## Task details
Rewrite the data from the line with "1512x810 pixels." through the end of the data, changing "Daily Change" to "Daily Return" and leaving everything else as it is.

## Data rows
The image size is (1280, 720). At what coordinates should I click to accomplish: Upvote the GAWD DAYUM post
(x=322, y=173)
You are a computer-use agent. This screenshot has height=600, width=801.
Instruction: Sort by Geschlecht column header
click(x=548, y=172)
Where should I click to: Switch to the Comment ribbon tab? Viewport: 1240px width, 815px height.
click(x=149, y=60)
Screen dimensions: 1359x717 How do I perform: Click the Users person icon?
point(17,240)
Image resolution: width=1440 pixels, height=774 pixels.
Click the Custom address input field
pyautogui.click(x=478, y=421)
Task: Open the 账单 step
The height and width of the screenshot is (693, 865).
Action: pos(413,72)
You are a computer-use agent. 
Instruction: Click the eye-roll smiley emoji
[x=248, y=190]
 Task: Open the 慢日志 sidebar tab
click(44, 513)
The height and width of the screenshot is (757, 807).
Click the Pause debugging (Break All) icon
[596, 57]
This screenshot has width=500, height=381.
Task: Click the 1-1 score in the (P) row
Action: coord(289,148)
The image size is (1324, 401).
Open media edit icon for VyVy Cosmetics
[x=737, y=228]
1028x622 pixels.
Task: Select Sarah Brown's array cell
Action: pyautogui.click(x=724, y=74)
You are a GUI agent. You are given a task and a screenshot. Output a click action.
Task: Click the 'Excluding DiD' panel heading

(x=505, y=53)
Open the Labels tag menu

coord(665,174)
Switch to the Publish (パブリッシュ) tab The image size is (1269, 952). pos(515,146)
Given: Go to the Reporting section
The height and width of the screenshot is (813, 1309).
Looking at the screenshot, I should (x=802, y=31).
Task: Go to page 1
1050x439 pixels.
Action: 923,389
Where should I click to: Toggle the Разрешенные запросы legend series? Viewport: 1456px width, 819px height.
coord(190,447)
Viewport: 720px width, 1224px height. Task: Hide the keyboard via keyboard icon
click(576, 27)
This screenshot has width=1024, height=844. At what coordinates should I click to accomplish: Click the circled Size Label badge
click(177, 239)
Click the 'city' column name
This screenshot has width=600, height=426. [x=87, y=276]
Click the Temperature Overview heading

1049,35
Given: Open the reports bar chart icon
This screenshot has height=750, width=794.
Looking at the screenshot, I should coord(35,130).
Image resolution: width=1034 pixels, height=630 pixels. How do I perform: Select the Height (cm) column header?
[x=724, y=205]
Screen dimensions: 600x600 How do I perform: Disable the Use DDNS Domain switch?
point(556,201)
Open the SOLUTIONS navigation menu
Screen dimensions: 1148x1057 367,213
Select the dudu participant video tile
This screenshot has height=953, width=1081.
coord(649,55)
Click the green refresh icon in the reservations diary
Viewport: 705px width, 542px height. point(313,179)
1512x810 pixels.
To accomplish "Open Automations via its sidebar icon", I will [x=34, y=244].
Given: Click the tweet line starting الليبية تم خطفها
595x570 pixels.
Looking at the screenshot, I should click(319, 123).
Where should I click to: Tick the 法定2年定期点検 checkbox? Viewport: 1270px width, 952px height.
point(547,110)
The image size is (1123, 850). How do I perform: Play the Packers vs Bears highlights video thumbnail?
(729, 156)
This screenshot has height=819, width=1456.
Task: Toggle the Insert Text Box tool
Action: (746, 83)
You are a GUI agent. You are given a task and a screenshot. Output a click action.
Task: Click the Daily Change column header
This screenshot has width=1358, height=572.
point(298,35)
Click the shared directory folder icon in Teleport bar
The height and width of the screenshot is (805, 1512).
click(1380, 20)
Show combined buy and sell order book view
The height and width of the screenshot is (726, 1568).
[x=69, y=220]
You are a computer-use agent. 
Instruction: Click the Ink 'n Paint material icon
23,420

## Solution
1512x810 pixels.
To accomplish "Open Automations via its sidebar icon", I will [x=34, y=244].
Given: Click the tweet line starting الليبية تم خطفها
595x570 pixels.
Looking at the screenshot, I should click(319, 123).
Where should I click to: Tick the 法定2年定期点検 checkbox? Viewport: 1270px width, 952px height.
point(547,110)
The image size is (1123, 850). How do I perform: Play the Packers vs Bears highlights video thumbnail?
(729, 156)
This screenshot has height=819, width=1456.
Task: Toggle the Insert Text Box tool
Action: (746, 83)
You are a GUI agent. You are given a task and a screenshot. Output a click action.
Task: Click the Daily Return column header
This screenshot has width=1358, height=572.
point(298,35)
Click the shared directory folder icon in Teleport bar
The height and width of the screenshot is (805, 1512).
click(1380, 20)
Show combined buy and sell order book view
The height and width of the screenshot is (726, 1568).
[x=69, y=220]
You are a computer-use agent. 
Instruction: Click the Ink 'n Paint material icon
23,420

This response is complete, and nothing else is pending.